The IRS offers options for short-term and long-term payment plans, including installment agreements via the Online Payment Agreement system. The service is mainly available to people who owe $50,000 or less in combined income tax, penalties and interest, or to businesses that owe $25,000 or less combined that have filed all tax returns. The short-term payment plans can now be extended from 120 to 180 days for certain taxpayers.
The IRS has expanded its installment agreement options to get rid of the requirement for financial statements and substantiation in more circumstances for balances owed up to $250,000 if the monthly payment proposal is sufficient. The IRS also modified its installment agreement procedures to further limit the requirements for federal tax lien determinations for some taxpayers who only owe outstanding taxes for last year.
In addition to payment plans and installment agreements, taxpayers can also contact the IRS to ask for a temporary delay of the collection process. If the IRS decides a taxpayer is unable to pay, it can delay collection until the taxpayer's financial condition improves.
The IRS is now offering extra flexibility for some taxpayers who temporarily can’t meet the payment terms of an accepted offer in compromise.
To provide relief from tax penalties, the IRS is highlighting reasonable cause assistance for taxpayers with failure to file, pay and deposit penalties. First-time penalty abatement relief is also available for the first time a taxpayer is subject to one or more of these tax penalties.
Many taxpayers can apply through IRS.gov for some forms of relief, including installment agreements, without ever having to talk to a representative.
Other requests, including the new flexibility offered under the Taxpayer Relief Initiative, can be made by contacting the number on the taxpayer’s notice or responding in writing.

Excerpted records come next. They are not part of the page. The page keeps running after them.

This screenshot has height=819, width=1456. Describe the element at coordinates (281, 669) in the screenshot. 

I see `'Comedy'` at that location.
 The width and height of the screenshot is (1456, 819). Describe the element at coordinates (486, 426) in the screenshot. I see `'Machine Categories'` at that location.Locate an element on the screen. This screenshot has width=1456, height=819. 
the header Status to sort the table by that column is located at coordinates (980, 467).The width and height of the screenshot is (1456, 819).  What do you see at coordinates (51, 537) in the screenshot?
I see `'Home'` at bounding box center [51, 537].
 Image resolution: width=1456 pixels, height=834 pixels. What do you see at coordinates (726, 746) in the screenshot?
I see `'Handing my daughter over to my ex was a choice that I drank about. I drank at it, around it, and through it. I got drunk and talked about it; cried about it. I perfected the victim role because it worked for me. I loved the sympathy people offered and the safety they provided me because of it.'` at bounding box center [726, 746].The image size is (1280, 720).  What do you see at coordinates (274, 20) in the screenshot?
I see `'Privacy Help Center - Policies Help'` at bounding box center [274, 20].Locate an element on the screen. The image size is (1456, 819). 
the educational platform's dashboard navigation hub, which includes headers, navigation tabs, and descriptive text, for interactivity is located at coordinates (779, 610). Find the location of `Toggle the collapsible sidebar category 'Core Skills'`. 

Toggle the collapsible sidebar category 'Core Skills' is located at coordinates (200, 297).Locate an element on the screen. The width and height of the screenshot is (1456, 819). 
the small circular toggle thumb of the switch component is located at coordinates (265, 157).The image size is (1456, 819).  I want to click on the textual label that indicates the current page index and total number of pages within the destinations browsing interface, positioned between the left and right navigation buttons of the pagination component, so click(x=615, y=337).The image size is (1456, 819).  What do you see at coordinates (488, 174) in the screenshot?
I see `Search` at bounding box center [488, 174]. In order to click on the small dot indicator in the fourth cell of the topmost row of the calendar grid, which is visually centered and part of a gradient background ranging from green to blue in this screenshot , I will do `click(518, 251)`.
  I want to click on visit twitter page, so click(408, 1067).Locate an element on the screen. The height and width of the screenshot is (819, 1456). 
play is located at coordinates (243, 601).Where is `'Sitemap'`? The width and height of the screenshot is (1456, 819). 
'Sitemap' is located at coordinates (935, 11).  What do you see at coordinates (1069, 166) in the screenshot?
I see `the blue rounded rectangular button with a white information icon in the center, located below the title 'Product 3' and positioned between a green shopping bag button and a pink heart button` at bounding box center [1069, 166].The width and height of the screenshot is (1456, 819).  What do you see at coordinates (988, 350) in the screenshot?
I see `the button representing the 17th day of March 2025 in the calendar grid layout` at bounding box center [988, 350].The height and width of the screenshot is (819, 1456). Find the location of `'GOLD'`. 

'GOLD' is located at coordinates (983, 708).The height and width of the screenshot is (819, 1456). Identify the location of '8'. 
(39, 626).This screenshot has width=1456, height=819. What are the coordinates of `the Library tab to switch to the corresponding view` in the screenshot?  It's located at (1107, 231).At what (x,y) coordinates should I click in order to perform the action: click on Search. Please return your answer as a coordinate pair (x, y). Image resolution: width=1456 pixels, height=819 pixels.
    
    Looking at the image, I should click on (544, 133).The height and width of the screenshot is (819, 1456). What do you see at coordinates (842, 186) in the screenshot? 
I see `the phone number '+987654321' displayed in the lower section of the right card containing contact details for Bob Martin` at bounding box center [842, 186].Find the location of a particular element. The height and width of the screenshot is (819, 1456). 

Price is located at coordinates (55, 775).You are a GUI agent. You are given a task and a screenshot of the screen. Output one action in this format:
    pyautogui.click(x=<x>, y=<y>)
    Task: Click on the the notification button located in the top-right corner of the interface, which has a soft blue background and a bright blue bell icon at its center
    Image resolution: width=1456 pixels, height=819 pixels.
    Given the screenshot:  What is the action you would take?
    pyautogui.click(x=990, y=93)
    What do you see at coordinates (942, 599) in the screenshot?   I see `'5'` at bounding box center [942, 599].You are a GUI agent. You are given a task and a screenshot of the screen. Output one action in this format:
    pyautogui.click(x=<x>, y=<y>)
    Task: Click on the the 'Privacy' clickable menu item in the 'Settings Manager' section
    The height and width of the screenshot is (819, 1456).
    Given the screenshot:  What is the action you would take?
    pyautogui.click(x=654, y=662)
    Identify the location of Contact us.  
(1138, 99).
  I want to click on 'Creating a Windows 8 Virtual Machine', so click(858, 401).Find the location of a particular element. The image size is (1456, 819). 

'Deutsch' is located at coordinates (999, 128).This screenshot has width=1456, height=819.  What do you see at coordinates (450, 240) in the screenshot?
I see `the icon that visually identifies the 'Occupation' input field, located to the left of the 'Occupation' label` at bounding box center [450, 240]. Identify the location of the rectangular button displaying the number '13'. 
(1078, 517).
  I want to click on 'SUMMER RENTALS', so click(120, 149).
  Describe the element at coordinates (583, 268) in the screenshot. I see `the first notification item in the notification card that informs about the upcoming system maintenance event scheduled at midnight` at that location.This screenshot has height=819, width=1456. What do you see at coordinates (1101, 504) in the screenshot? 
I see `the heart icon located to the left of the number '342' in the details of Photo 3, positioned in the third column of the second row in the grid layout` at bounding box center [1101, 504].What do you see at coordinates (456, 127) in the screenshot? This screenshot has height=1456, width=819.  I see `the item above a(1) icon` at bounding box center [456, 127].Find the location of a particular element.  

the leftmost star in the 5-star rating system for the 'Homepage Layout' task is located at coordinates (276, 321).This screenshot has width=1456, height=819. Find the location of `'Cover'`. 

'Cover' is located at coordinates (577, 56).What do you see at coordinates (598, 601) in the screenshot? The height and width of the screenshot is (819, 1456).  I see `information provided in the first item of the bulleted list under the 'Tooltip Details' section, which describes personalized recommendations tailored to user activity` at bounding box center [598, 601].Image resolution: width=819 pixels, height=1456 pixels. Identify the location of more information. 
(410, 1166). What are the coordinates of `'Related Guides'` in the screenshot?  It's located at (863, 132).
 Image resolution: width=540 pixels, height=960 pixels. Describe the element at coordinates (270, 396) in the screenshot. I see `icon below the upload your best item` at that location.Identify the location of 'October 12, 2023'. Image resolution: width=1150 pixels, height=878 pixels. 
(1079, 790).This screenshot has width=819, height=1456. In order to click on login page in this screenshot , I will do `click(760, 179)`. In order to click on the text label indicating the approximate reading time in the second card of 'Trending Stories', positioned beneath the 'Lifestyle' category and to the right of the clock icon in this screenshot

However, when they ask for relief, the IRS said taxpayers need to be responsive when they receive a balance-due notice.
“If you’re having a tax issue, don’t go silent,” Guillot said in a statement. “Please don’t ignore the notice arriving in your mailbox. These problems don’t get better with time. We understand tax issues and know that dealing with the IRS can be intimidating, but our employees really are here to help.”